In 1998, Solling suggested that the group of Australian nuns become autonomous from the house at Freeland, in part due to ongoing tensions between the two groups.

Solling supported Patricia Brennan in her Movement for the Ordination of Women. Solling was ordained as a deacon on 11 November 1989 by the Bishop of Newcastle and as a priest in Christ Church Cathedral, Newcastle, on 21 December 1992, the first year in which women were ordained as priests in the Anglican Church of Australia.

In 1993, the monastery was accepted into the Order of St Francis as a second-order community. Solling added additional buildings to the monastery which were opened to lay women, who came to learn about spirituality, Indigenous culture and other matters. These buildings were called Gunya Chiara, using an Indigenous word for 'meeting' and the Italian spelling for 'Clare'.

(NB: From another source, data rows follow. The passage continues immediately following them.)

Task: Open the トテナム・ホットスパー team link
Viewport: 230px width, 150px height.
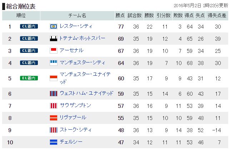Action: [82, 38]
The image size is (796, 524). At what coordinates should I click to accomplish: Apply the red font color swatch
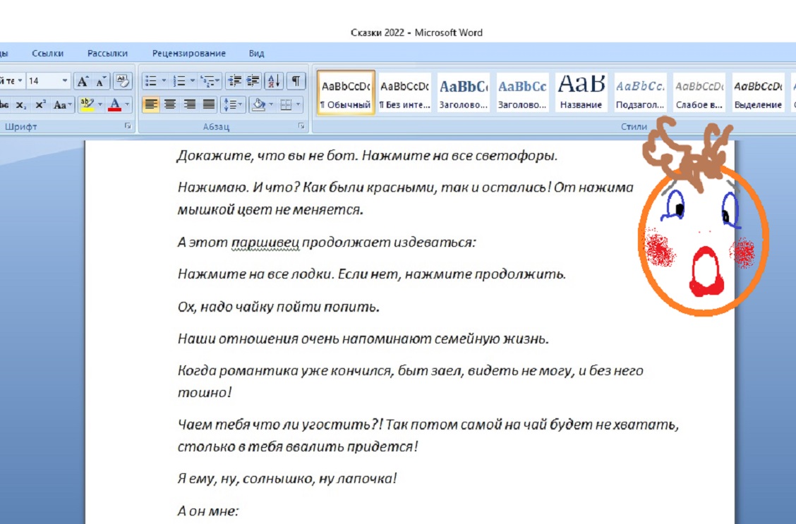pos(114,104)
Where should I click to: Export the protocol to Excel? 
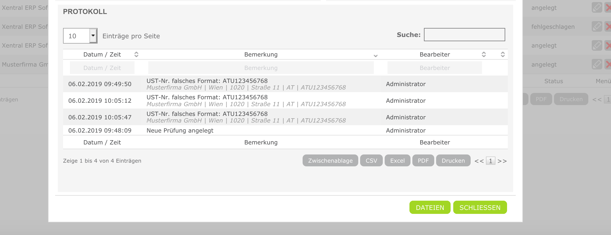coord(397,161)
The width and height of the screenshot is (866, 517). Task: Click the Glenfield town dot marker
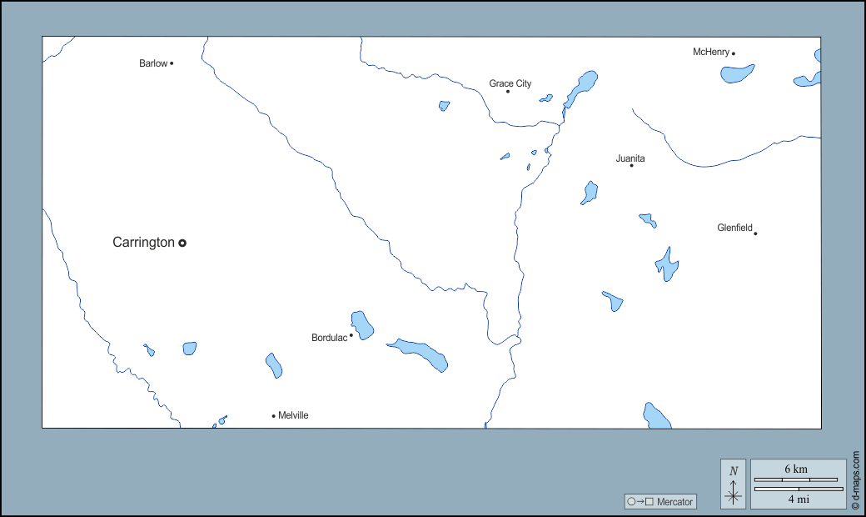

Towards the end of her life, Solling suffered from ill-health (including two mini strokes) which was exacerbated by the stress of the monastery. Solling was at this time the only remaining sister and the community ended when she moved to the United States in 2000, after the library, workshop and other buildings at Stroud burned down. In the last two years of her life, she lived in Boston and North Carolina with the Reverend Carter Heyward and Alison Cheek.

== Death ==
Rachael Kohn notes that Solling was active and riding horses up to the time she had a stroke and died. A funeral service was held for her at St Philip's Episcopal church in Brevard, North Carolina, on 9 February 2002. Memorial services were also held in Newcastle, Australia, and at the Stroud Monastery. After her death in 2002, Solling's ashes were scattered partly in the United States and partly in Australia.